## What to produce
From the listing below, restate word for word the lines from the line containing "Given: Repost Anees Mansour's post" down through the line containing "You are a computer-use agent. 147x129 pixels.". Exclude pictures.

## Raw data
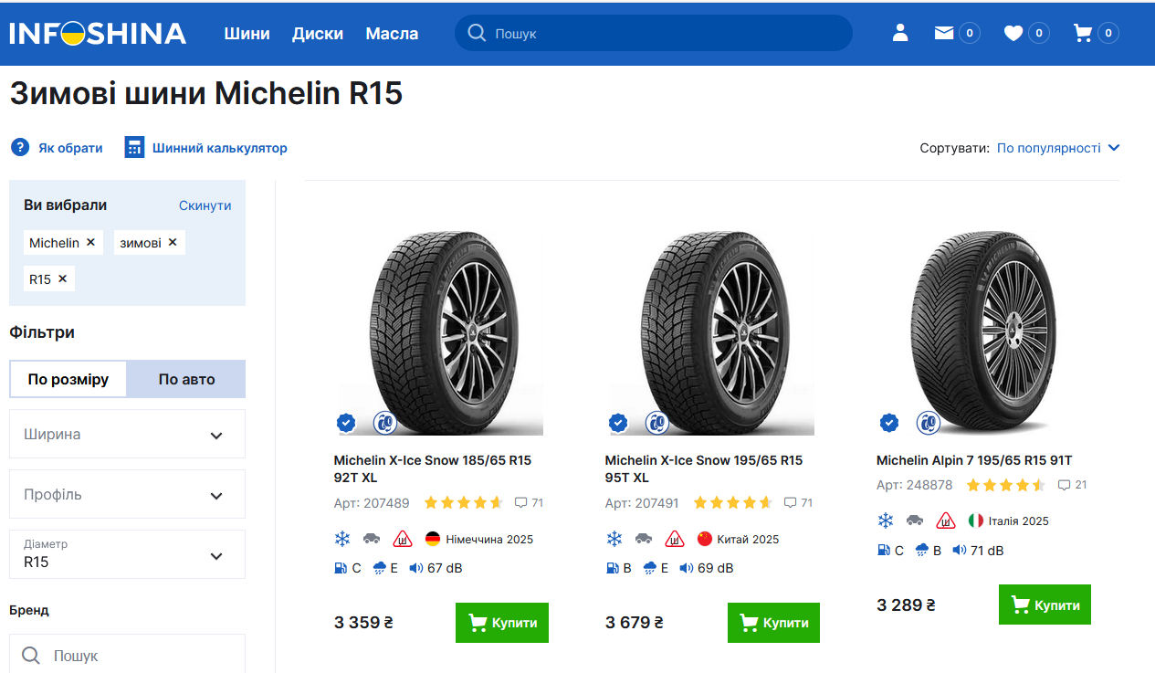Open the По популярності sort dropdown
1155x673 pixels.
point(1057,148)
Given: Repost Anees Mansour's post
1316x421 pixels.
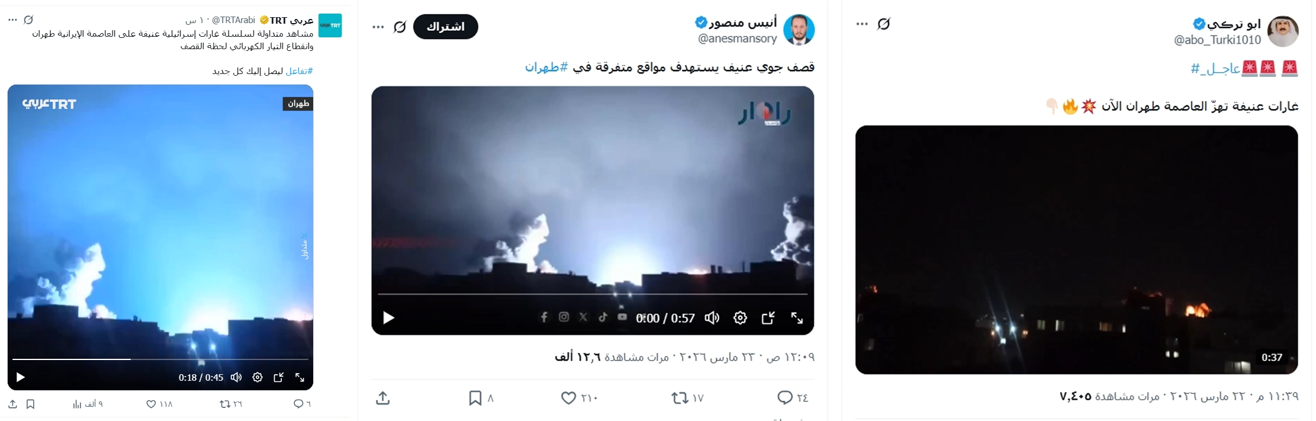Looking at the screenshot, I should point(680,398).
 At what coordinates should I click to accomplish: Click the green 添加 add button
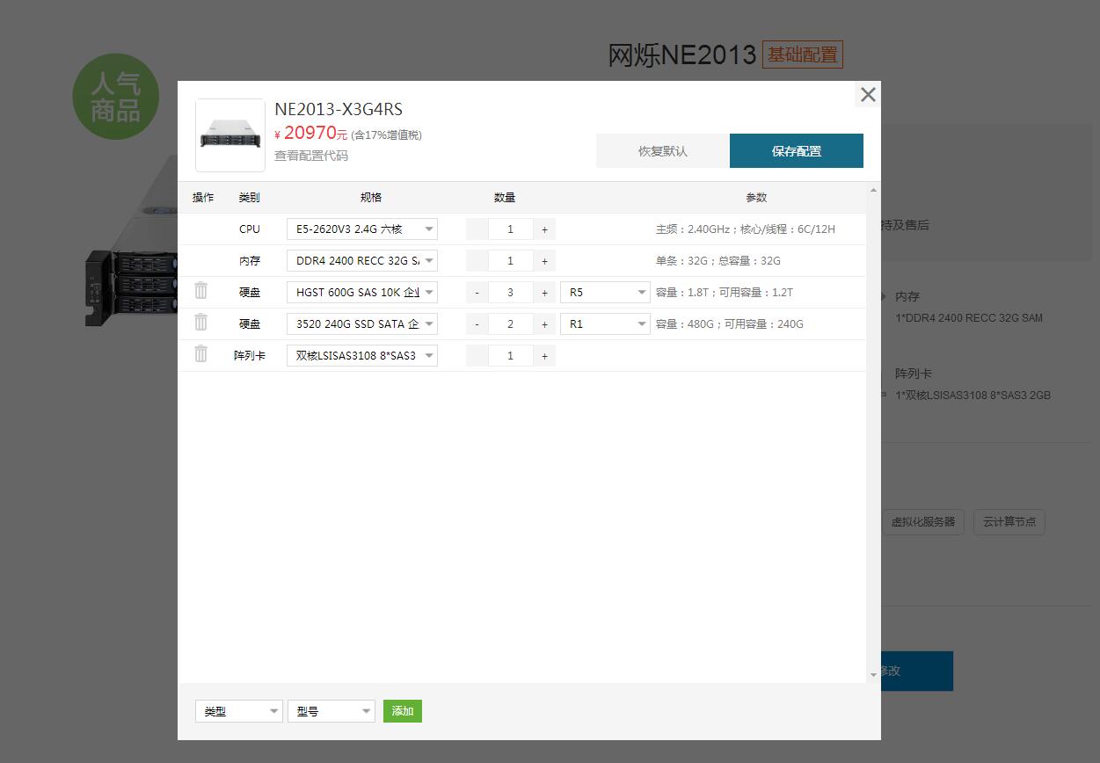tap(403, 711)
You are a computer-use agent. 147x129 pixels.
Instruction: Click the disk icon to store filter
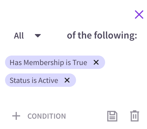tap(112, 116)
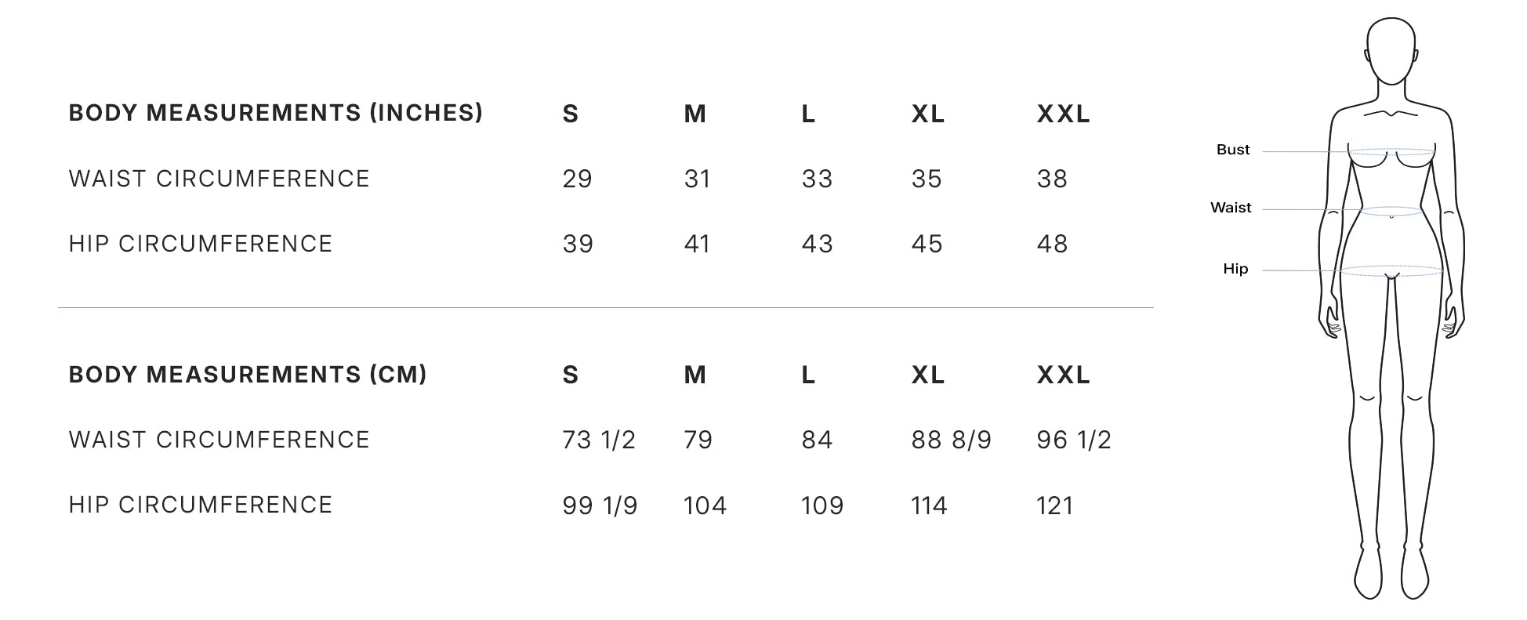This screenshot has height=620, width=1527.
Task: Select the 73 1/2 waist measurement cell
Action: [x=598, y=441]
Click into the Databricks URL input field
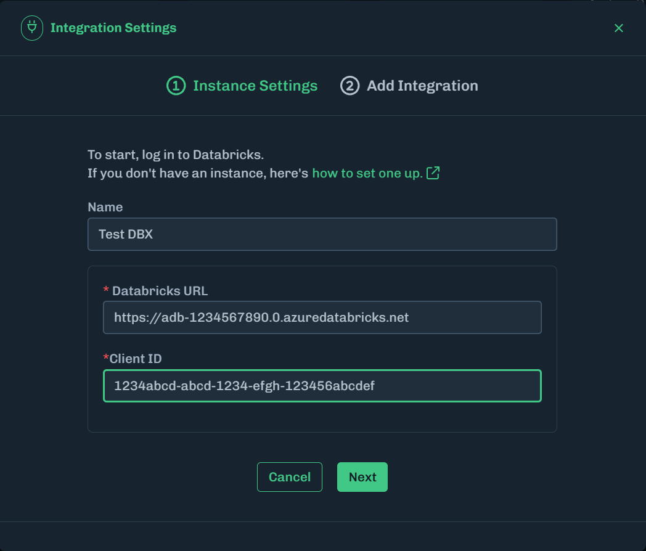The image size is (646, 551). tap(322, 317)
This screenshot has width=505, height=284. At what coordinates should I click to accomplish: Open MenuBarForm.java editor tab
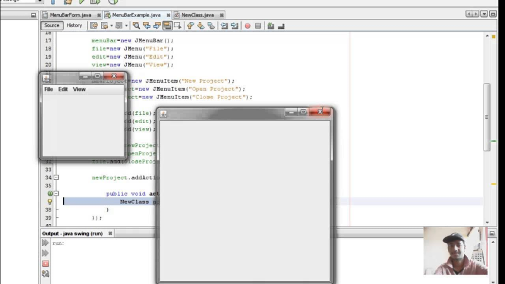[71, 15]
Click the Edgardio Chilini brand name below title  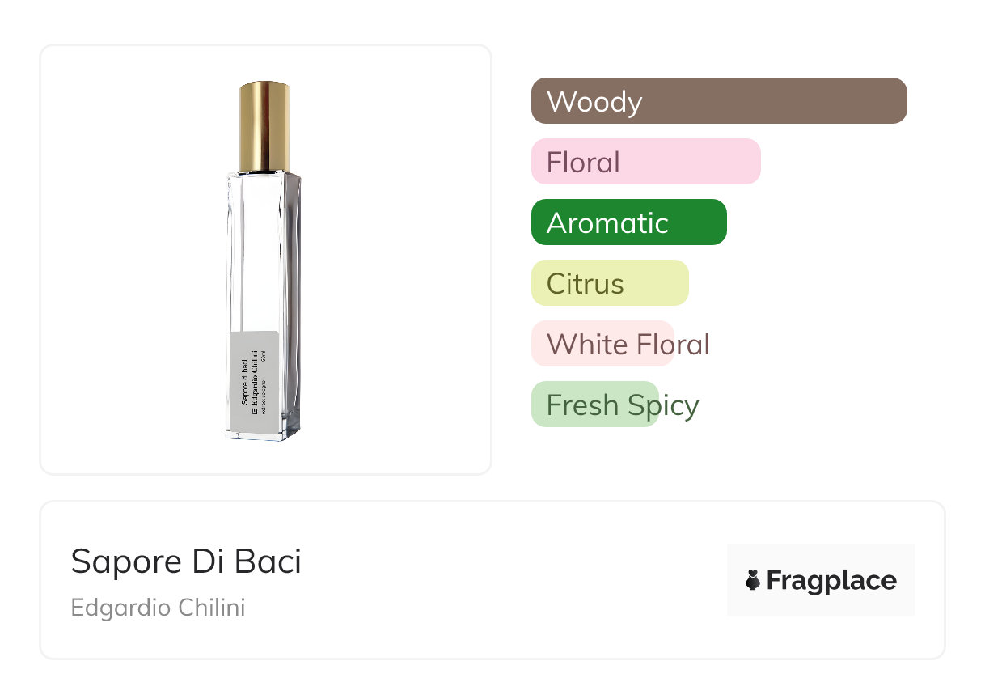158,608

## Task result
Given: Repost Anees Mansour's post
1316x421 pixels.
Looking at the screenshot, I should point(680,398).
 At what coordinates should I click to accomplish: Click the green 添加 add button
tap(403, 711)
You are a computer-use agent. 147x129 pixels.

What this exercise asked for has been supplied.